The General Court ruled in favour of SRB on the ground that it was impossible for Deloitte to identify any individual from the data set, finding that the risk of re-identification was low (applying Breyer). The General Court did not set out any criteria for data to be considered anonymous.
Issue 2 – whether views or opinions are always personal data
The General Court looked at the Nowak decision (Case C-434/16) to determine if the information in the survey comments related to identified or identifiable individuals such that it constituted personal data. It reiterated that whether information constitutes personal data is based on a case-by-case “examination of whether, by its content, purpose or effect, a view is linked to a particular person”.
The General Court held that the EDPS failed to conduct such an examination. Therefore, it could not be concluded that the data shared by SRB with Deloitte could constitute personal data.
Business impact for processing personal data
This decision potentially shifts the goalposts for businesses in the context of data anonymisation. If upheld by the CJEU, the decision makes clear that if a data holder has no legal or technical means to identify individuals from a particular data set, then it will be considered anonymised data. Anonymised data is not considered personal data and GDPR will not apply to the data in question in that specific scenario.
Courts will need to consider the perspective of the data holder (as a data recipient) and not simply whether it is personal data from the perspective of the controller. This decision may encourage EU regulators to embrace a broader approach to data anonymisation (which, to date, has been a significantly high bar to meet). As noted above, the General Court did not provide any detail about the threshold for “identifiability”, so the definitions of anonymisation and pseudonymisation are open to further judicial or legislative interpretation. The decision is a welcome logical approach to the application of GDPR and what should be considered personal data, pseudonymised data and anonymised data.
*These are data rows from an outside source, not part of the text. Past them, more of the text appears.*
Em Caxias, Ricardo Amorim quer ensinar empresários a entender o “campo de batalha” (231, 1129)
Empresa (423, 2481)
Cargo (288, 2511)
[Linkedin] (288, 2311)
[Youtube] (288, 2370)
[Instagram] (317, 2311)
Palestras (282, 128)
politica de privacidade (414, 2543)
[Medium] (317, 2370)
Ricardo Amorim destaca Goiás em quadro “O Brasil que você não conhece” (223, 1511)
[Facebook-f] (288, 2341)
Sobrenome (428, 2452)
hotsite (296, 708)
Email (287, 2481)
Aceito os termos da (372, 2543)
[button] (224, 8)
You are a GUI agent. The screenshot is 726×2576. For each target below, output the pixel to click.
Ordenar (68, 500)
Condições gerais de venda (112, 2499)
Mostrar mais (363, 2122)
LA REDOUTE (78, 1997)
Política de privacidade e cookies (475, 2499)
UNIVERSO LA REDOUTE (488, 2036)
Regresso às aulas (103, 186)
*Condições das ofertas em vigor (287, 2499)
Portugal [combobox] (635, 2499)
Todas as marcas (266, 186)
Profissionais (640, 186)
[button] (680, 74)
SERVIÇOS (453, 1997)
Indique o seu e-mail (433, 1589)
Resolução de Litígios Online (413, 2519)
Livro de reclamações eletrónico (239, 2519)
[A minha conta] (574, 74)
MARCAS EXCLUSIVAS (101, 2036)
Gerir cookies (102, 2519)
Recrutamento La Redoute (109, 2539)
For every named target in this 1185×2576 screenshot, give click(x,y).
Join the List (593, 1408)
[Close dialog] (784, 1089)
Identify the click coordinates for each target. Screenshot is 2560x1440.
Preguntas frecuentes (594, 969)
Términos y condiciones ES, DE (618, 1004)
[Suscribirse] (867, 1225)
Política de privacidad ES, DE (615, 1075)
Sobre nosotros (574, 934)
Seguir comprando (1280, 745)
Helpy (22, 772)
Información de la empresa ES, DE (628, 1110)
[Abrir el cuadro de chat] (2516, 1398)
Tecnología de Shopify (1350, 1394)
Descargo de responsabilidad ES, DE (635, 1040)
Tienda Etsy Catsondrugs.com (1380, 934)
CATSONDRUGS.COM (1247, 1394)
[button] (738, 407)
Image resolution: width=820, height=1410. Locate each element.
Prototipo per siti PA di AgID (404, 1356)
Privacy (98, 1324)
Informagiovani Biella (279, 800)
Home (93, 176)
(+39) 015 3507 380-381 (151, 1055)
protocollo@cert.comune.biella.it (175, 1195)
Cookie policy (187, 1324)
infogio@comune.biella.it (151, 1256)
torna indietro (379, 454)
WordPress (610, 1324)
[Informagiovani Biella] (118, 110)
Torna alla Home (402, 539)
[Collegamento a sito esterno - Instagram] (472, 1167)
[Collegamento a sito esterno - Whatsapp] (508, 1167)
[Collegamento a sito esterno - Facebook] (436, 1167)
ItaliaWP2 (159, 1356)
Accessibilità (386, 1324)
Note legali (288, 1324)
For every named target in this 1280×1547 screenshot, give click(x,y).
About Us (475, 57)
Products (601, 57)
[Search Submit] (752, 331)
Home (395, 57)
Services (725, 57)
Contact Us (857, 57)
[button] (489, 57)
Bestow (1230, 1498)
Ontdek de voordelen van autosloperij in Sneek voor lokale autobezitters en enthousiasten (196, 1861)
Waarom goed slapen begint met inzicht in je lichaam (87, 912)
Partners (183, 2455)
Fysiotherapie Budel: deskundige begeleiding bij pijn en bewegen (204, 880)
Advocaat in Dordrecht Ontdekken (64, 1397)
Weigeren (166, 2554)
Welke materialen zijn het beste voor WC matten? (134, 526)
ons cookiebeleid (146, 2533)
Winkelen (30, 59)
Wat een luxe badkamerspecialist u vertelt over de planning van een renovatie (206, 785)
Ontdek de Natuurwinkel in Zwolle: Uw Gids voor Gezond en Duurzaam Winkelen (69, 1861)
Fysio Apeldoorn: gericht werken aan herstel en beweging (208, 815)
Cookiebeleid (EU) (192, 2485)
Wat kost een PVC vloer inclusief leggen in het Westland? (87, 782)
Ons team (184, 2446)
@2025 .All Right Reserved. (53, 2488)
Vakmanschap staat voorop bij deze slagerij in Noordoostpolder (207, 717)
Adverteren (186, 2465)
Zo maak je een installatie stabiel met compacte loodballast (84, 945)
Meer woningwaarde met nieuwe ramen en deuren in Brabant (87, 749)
The decision, if upheld, will have practical implications for day-to-day data protection governance. For example, in the context of due diligence, sharing data as part of product integration (e.g. APIs). It will also extend to data subject access requests. Simply because a document is labelled as a “personal view or opinion” does not automatically mean it contains personal data concerning an individual. An objective and subjective assessment of the document remains necessary.